» **Material for this exercise**:

-- Opening Marker --

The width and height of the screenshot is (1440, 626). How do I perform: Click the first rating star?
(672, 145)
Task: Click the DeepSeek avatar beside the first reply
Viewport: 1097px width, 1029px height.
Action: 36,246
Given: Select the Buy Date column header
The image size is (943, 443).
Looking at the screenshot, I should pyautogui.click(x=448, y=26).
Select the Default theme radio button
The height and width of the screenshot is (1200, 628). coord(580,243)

-- Closing Marker --
-- Opening Marker --

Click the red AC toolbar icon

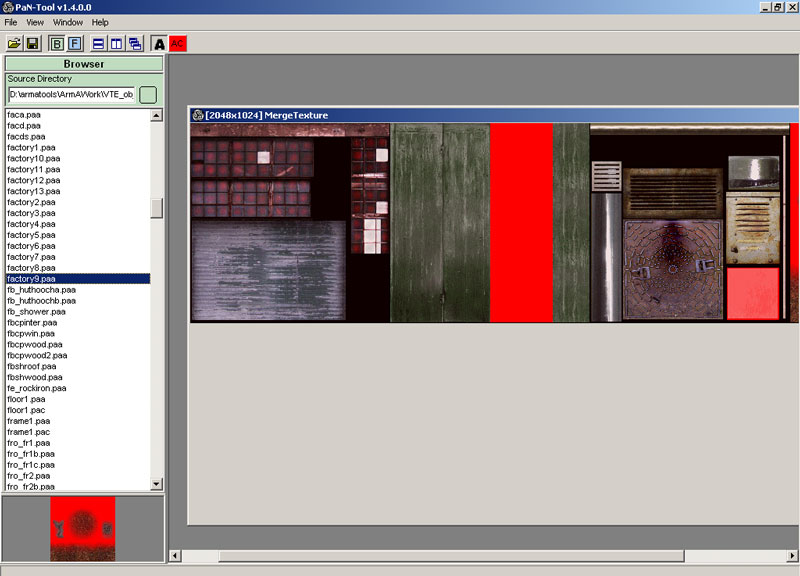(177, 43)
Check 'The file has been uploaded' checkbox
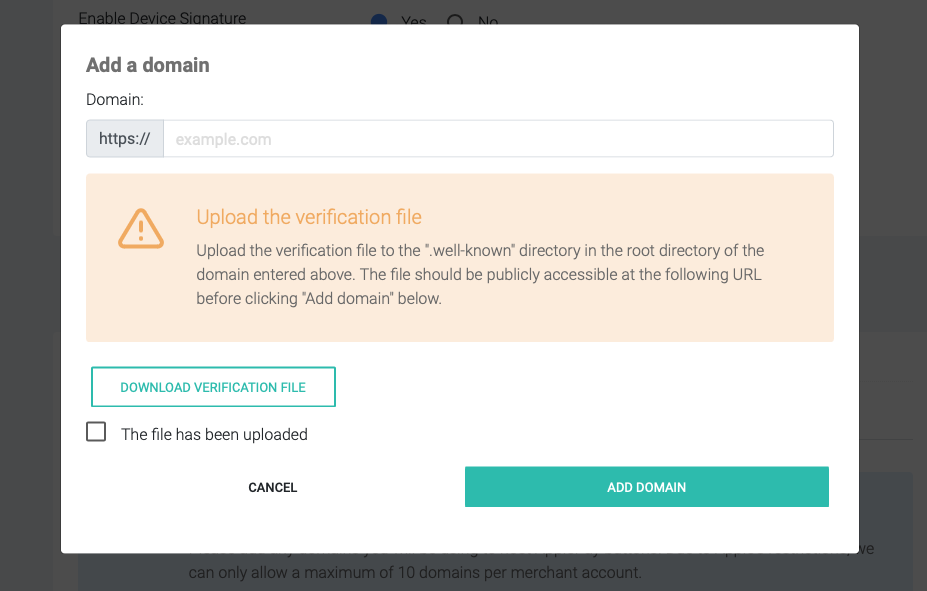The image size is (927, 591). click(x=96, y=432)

-- Closing Marker --

» **What you need to do**: Print again the lines of the entries above that fall between the line holding "The width and" and the line holding "Given: Select the Buy Date column header", inclusive, exactly as they stand.

» **Task response**:
The width and height of the screenshot is (1440, 626). How do I perform: Click the first rating star?
(672, 145)
Task: Click the DeepSeek avatar beside the first reply
Viewport: 1097px width, 1029px height.
Action: 36,246
Given: Select the Buy Date column header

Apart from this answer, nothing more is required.